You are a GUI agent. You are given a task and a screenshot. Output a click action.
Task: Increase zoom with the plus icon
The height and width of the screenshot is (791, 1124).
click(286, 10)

--------

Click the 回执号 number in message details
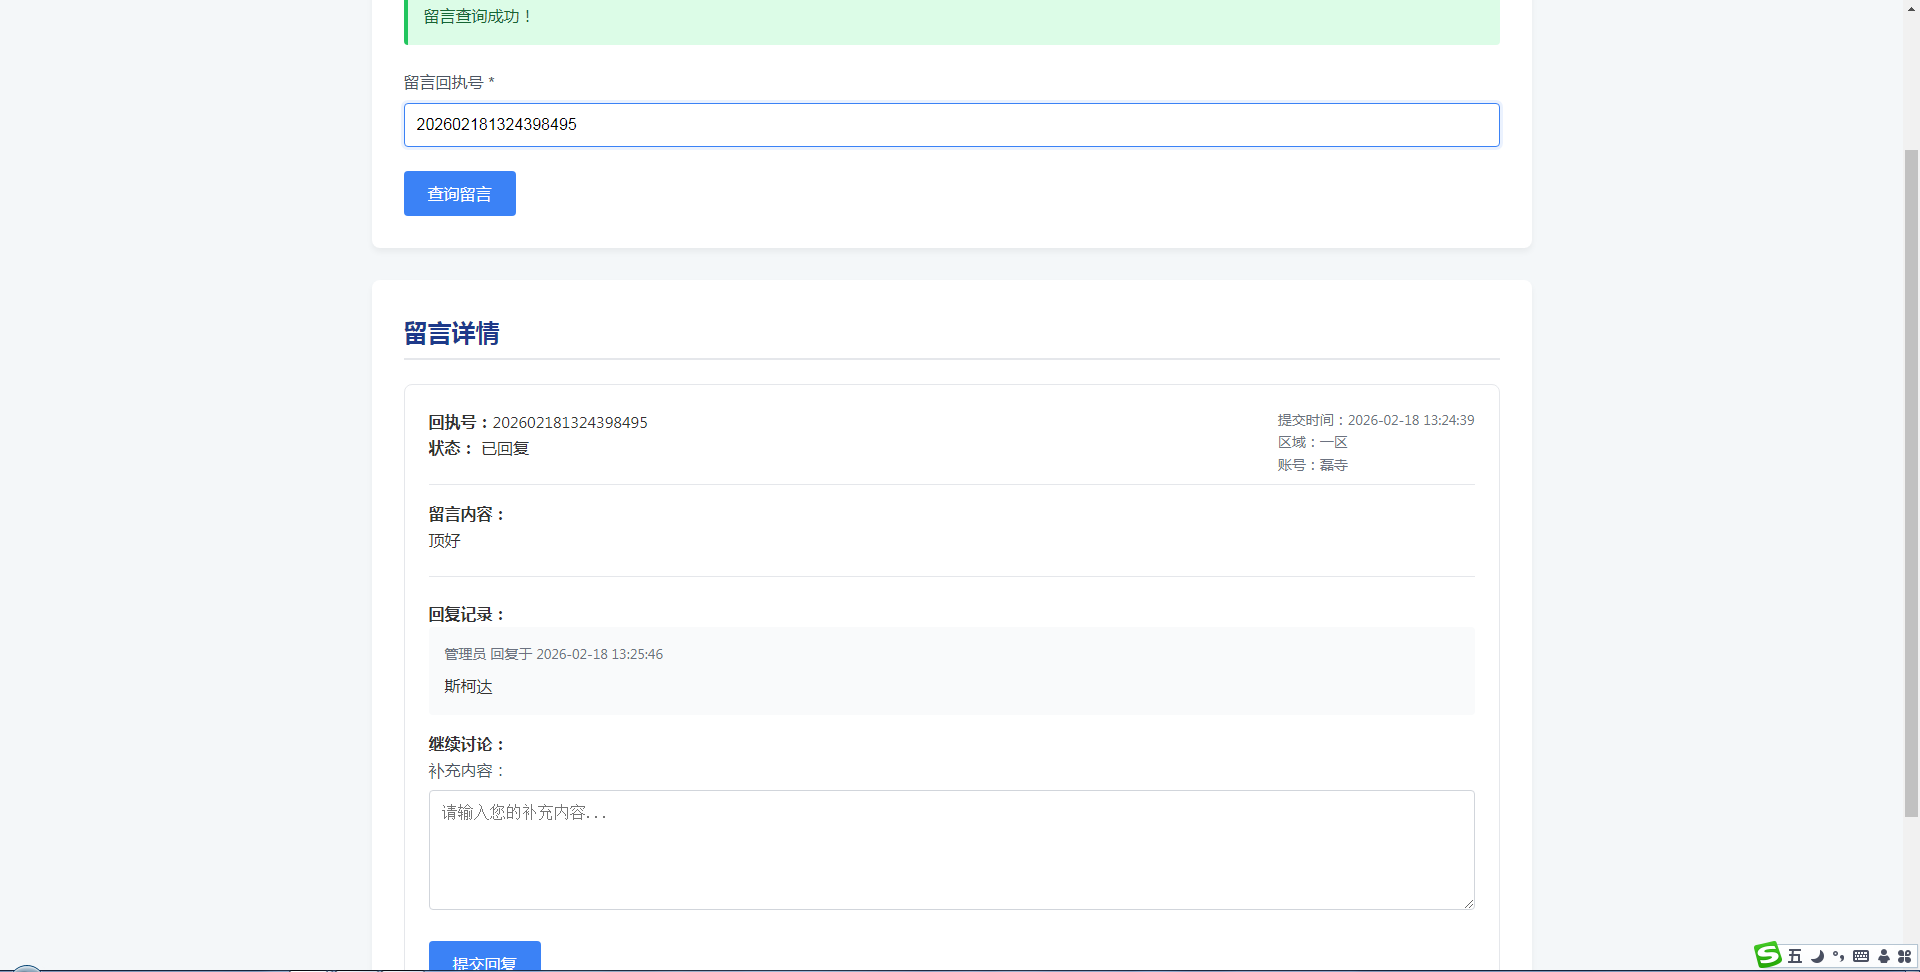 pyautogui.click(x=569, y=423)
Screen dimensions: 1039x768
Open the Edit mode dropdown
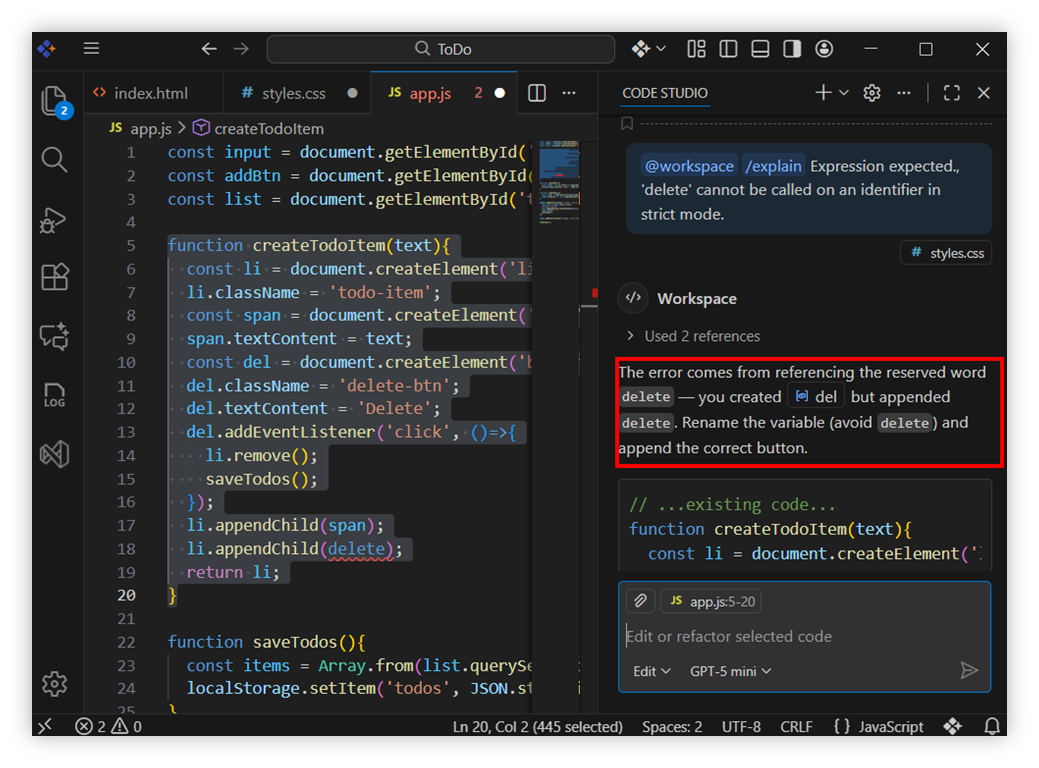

--------

For the entries above, print exactly the lines between the one with "Click the 回执号 number in message details" and the one with "Open the Edit mode dropdown", inclusive, with no pictures.

Click the 回执号 number in message details
 pyautogui.click(x=569, y=423)
Screen dimensions: 1039x768
Open the Edit mode dropdown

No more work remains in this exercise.